* BEGIN *
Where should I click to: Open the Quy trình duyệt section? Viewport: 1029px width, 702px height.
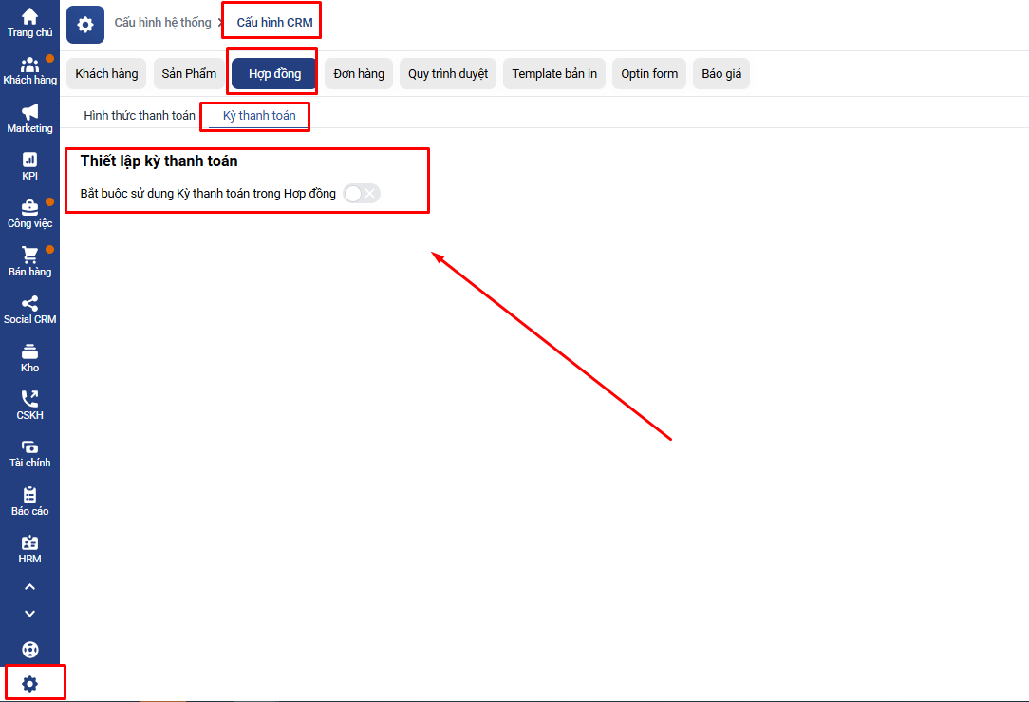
* END *
* BEGIN *
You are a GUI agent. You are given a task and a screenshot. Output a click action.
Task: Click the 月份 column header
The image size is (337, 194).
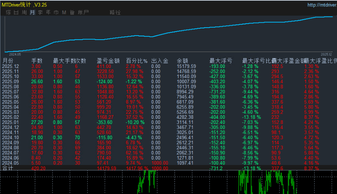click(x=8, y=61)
* END *
> Exercise description
Return, word for word, the lines of the rows above, starting with the line that contains "You are a GUI" and going on through the line that contains "click(x=8, y=61)". Leave out the picture.

> Output of the exercise
You are a GUI agent. You are given a task and a screenshot. Output a click action.
Task: Click the 月份 column header
The image size is (337, 194).
click(x=8, y=61)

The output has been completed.